Gliadin

Gliadin is a class of proteins present in wheat and several other cereals within the grass genus Triticum. Gliadins, which are a component of gluten, are essential for giving bread the ability to rise properly during baking. Gliadins and glutenins are the two main components of the gluten fraction of the wheat seed. This gluten is found in products such as wheat flour. Gluten is split about evenly between the gliadins and glutenins, although there are variations found in different sources.

Gliadin is the water-soluble component of gluten, while glutenin is insoluble.[1] There are three main types of gliadin (α, γ, and ω), to which the body is intolerant in coeliac (or celiac) disease. Diagnosis of this disease has recently been improving.

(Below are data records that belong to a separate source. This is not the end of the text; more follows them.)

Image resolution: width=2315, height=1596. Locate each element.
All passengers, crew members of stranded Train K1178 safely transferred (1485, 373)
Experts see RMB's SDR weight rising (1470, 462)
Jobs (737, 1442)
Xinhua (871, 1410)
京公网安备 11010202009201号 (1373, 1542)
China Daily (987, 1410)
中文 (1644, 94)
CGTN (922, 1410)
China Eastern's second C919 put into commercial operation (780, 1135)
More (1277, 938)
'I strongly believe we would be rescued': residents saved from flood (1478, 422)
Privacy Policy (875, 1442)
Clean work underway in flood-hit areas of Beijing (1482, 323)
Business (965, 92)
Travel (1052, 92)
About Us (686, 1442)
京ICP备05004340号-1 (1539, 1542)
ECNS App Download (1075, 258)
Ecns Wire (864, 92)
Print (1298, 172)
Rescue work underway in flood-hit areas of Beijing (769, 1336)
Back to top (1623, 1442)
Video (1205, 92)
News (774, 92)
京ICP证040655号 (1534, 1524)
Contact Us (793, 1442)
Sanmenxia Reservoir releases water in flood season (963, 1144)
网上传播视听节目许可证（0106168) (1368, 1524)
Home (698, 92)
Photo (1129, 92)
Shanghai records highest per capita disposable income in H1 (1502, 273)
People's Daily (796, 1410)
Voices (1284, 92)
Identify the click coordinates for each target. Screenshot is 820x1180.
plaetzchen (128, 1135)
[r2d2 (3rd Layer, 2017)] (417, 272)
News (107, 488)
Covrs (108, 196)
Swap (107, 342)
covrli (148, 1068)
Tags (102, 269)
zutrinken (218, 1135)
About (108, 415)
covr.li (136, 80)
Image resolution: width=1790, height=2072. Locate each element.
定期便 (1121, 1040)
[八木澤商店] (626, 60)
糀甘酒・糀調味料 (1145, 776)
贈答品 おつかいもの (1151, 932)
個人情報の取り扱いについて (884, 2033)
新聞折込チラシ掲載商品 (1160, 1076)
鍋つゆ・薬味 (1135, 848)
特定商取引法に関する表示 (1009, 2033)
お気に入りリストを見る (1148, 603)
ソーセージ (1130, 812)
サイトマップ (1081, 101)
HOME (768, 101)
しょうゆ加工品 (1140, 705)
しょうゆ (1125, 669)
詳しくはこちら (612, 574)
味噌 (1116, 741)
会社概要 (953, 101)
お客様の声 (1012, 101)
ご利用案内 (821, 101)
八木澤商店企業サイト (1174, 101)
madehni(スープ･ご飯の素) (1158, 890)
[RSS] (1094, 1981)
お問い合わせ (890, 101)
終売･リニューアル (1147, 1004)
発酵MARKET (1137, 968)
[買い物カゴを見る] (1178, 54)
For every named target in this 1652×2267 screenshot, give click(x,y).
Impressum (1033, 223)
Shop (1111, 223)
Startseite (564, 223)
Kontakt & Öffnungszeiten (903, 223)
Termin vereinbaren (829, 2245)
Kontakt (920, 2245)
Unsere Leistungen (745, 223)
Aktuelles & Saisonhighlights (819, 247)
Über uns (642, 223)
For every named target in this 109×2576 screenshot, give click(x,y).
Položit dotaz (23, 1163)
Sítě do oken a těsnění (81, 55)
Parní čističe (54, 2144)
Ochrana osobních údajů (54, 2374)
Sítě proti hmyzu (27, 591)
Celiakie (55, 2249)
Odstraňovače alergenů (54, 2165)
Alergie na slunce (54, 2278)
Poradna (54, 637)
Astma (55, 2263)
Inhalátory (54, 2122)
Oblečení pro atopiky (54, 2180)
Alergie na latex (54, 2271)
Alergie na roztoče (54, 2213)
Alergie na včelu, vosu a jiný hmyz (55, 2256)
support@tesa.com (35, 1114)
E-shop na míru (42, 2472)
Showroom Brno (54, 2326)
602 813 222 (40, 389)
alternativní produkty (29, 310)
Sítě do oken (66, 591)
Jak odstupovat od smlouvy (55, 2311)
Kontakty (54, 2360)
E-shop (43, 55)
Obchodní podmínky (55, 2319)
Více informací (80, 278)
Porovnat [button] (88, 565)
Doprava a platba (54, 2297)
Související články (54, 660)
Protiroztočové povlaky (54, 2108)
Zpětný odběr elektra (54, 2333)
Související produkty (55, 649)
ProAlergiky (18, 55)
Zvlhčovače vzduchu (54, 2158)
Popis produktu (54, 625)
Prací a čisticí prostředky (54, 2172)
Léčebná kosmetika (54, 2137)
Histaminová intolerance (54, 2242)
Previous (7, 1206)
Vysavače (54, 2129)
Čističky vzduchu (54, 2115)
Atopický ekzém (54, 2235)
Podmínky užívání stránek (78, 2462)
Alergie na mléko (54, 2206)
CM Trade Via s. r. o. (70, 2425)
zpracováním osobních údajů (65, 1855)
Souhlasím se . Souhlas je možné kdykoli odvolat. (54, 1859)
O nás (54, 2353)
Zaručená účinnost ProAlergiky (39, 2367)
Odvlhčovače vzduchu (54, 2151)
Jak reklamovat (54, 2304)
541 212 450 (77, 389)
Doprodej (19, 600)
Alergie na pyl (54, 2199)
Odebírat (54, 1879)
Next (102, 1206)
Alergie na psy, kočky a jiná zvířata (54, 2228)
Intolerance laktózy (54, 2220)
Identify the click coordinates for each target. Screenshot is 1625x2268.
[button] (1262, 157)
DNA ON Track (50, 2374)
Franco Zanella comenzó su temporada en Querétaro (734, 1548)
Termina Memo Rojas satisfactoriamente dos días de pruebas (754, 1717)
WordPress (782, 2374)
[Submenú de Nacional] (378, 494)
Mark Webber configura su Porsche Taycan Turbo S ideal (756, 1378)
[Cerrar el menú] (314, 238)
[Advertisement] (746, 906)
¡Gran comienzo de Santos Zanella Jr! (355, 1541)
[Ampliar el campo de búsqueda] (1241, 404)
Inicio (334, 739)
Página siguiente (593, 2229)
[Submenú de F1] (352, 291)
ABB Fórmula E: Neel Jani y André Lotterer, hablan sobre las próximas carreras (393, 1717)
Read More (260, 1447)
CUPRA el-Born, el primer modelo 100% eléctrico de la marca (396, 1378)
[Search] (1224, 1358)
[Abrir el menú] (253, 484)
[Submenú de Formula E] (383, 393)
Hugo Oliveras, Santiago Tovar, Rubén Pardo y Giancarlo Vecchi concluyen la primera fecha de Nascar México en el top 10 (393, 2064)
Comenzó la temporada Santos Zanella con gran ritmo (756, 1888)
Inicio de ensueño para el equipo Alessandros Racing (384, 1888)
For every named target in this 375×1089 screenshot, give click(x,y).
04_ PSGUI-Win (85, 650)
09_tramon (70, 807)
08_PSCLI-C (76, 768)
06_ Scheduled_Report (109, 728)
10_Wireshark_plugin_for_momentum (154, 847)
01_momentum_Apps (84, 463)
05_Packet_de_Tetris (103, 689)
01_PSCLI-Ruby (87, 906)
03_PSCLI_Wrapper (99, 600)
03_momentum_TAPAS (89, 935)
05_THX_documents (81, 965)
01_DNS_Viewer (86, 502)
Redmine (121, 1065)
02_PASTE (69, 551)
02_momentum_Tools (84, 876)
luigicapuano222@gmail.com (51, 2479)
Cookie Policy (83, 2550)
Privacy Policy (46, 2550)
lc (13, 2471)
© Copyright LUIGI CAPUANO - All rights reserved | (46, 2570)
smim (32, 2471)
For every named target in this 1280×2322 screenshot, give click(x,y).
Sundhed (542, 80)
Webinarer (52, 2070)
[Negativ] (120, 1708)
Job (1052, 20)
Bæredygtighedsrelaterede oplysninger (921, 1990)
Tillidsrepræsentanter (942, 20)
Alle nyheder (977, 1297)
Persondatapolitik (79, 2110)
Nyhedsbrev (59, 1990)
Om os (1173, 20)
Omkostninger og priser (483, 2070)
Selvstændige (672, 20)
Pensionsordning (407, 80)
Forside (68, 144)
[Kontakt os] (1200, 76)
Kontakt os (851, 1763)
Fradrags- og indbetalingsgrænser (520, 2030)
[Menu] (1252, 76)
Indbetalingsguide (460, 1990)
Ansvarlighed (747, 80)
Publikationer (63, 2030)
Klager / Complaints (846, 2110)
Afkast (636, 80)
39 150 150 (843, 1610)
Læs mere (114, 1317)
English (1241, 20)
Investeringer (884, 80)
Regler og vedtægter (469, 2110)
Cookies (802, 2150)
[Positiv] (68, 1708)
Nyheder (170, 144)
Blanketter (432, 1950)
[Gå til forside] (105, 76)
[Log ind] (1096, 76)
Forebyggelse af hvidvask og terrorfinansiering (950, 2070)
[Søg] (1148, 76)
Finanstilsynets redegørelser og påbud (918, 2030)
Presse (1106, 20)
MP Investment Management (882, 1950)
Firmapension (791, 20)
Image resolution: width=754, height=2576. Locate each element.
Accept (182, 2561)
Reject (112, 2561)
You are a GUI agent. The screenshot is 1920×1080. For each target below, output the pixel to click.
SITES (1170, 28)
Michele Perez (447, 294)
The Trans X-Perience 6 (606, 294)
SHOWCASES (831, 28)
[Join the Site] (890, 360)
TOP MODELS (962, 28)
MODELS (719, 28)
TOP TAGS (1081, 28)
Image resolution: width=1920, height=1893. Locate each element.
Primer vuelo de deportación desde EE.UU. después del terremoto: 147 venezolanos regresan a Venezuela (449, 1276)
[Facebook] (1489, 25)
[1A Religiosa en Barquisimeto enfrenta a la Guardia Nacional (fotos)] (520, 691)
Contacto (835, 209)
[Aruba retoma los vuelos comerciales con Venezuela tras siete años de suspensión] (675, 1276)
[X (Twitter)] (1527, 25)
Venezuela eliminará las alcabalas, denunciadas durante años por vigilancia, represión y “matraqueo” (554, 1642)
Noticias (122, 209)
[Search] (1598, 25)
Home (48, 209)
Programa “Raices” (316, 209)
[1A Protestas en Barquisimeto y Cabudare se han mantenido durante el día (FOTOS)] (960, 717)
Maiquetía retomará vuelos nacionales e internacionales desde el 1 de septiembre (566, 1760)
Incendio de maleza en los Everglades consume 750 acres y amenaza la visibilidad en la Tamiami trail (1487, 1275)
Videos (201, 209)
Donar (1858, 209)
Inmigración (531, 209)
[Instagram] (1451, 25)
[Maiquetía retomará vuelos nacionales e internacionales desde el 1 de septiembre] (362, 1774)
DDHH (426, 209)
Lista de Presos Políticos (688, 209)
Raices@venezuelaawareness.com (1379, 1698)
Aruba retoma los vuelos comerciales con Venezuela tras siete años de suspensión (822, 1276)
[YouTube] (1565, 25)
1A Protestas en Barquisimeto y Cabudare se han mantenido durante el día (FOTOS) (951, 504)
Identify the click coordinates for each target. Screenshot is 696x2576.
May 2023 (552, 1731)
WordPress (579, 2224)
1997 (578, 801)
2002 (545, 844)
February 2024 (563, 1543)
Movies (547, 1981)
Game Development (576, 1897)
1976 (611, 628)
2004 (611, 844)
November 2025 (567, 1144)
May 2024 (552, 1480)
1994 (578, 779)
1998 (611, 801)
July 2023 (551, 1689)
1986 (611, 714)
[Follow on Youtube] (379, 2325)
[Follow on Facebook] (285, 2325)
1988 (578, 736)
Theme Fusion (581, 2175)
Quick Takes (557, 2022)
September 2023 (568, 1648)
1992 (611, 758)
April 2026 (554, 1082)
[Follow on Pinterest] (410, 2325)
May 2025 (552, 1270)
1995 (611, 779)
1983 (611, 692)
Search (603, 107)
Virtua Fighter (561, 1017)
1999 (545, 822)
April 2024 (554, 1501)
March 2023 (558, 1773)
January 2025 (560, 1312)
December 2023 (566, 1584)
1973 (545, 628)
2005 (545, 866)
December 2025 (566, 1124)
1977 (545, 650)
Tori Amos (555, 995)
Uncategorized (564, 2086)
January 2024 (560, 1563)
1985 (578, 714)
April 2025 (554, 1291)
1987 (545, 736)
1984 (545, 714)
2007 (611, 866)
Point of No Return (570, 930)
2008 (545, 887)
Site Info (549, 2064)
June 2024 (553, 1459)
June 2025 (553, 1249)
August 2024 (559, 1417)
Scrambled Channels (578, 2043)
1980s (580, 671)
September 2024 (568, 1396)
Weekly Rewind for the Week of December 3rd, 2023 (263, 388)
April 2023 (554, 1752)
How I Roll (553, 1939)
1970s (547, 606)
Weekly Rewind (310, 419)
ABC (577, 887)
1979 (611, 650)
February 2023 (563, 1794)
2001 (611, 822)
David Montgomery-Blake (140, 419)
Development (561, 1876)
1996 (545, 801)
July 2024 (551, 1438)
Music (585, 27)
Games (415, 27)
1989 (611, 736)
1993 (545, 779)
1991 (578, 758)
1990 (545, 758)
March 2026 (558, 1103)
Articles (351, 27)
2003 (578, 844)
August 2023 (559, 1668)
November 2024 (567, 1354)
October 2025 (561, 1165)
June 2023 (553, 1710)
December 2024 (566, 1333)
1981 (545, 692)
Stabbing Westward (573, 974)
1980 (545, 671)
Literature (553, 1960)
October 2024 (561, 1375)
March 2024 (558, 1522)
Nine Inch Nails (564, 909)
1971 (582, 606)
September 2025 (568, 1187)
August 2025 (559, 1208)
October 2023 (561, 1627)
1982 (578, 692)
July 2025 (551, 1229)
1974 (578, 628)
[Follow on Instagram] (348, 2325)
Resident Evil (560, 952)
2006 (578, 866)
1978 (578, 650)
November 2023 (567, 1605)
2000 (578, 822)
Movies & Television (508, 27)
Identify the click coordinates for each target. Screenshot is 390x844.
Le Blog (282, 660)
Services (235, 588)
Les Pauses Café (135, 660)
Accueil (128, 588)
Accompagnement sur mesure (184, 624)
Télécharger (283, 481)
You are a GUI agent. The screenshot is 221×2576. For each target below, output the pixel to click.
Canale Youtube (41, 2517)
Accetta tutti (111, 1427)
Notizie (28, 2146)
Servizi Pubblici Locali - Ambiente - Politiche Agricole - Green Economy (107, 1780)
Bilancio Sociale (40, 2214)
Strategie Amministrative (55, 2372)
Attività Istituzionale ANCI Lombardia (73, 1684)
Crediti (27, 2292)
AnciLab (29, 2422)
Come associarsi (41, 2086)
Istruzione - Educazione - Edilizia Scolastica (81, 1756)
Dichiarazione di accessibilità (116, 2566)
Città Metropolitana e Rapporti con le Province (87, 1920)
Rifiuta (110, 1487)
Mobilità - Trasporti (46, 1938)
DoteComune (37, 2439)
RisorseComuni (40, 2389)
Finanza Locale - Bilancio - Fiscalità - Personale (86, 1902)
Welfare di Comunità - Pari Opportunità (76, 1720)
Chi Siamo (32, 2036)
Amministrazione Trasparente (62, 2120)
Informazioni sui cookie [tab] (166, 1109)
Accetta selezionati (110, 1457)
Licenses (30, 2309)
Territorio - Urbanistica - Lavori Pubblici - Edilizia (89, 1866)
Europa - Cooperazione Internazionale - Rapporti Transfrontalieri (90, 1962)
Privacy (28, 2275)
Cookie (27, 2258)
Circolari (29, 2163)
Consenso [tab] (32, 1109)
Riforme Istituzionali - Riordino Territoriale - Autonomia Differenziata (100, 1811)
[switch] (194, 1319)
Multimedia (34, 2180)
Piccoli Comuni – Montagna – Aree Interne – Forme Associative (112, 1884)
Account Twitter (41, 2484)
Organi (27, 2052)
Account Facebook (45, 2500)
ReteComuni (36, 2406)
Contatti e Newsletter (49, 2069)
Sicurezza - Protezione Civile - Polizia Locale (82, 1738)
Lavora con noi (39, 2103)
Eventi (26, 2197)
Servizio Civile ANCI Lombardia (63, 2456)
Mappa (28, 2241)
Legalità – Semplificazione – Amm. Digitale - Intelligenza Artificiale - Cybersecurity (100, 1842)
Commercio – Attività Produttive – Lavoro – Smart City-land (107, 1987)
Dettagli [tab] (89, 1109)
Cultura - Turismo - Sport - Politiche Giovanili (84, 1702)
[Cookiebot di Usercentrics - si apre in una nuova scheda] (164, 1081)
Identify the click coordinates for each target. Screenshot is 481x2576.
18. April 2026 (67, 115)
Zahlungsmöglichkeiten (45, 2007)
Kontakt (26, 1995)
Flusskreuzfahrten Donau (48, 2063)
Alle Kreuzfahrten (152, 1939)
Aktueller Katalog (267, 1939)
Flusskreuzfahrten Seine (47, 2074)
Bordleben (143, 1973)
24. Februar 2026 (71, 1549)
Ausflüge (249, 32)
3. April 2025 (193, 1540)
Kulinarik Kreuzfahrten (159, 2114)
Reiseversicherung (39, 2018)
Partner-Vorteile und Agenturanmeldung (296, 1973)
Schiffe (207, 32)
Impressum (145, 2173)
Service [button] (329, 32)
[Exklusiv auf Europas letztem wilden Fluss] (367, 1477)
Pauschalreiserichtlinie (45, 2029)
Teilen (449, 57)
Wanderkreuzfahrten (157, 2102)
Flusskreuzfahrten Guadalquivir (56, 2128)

Gliadin can cross the intestinal epithelium. Breast milk of healthy human mothers who eat gluten-containing foods presents high levels of non-degraded gliadin.[2][3]

Types

The α, γ, and ω gliadin types are separated and distinguished based on their amino acid sequences.[4]

Biochemistry

Gliadins are prolamins and are separated on the basis of electrophoretic mobility and isoelectric focusing.

Metabolism

Gliadins are known for their role, along with glutenin, in the formation of gluten. They are slightly soluble in ethanol and contain only intramolecular disulfide links. They also cause some of the best examples of food-derived pathogenesis. People with gluten-sensitive enteropathy (the severe form of which is celiac disease) are sensitive to α, β, and γ gliadins. Those with WD urticaria and Baker's asthma are sensitive to ω-gliadins.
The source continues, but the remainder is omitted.